I recently spent two days celebrating with a wonderful friend as she turned 100. She was a schoolteacher, a farmer’s wife, a gardener and, when in her 30s, learned to pilot a small plane. She and her husband were married for 70 years. Lora still loves to fish, lives alone, reads and drives her car without the aid of glasses, will admit (reluctantly) to being a little hard of hearing, but is still sharp of mind and good of heart.
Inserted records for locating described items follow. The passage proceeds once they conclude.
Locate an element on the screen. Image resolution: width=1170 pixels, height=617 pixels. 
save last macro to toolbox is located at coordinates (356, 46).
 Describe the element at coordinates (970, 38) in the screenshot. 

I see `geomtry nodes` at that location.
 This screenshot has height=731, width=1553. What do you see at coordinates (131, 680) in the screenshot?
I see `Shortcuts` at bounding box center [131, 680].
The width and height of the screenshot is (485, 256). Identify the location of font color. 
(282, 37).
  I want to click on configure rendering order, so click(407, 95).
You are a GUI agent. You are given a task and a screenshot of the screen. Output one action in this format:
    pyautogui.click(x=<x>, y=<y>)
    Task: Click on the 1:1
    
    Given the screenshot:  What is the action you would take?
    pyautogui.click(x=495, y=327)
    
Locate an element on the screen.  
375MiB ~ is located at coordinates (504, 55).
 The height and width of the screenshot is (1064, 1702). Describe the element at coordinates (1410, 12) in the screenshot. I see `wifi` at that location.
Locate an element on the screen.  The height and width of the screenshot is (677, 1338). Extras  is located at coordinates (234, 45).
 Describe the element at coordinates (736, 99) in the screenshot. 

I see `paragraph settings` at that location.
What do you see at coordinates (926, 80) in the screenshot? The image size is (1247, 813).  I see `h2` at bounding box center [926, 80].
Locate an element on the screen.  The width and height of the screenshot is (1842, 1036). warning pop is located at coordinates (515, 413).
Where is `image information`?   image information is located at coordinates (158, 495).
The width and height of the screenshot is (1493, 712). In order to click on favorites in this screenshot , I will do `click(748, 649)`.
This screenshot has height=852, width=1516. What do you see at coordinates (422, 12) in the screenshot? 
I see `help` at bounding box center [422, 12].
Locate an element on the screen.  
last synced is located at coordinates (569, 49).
Here’s a portrait of her for Totally Optional Prompt’s suggestion: write about a person.


Lora Remembers

100 years of mornings,
of sunrises that spilled liquid gold
down Vermont’s rugged hillsides;
dew that sparkled on a million
summer spider webs; a cow’s warm
breath on her hands and the warmer
milk; fishing the wily creeks and still
ponds at her father’s side;
running up the hill to school;
McGuffy’s First Reader and lunch in a blue
lard bucket; boarding as the teacher;
rain that turned dirt roads to mud;
riding a hay rake, a baler, a plow;
70 years of marriage, of cooking and
washing and mending, of quilting
and knitting and sewing;
driving a Model-T;
flying solo in a small plane;
barn raisings and song fests and gramophones
and new-fangled radios; television and jet planes
and a cruise to Alaska 85 years after
that first morning 100 years ago.

She remembers 100 years of evenings,
of listening to the nightjar whistle,
of scarlet sunsets and sparking fireflies;
dashing to the half-moon door in the
darkness; carrying a lantern up the cold
back stairs; woodstoves and hand pumps
and knee-deep snows; sugaring-off in spring;
summer nights so hot you slept on a blanket
on the lawn; darkness so pure you could
count the stars; nights of terror when fire
struck; nights of music and dancing, of kitchen junkets;
of family suppers; lonely nights, nights of weeping
and missing her man; nights of wondering, pondering
the future, the meaning of it all; nights of remembering
family and old friends gone on before—

100 years of living behind her. Now she looks ahead.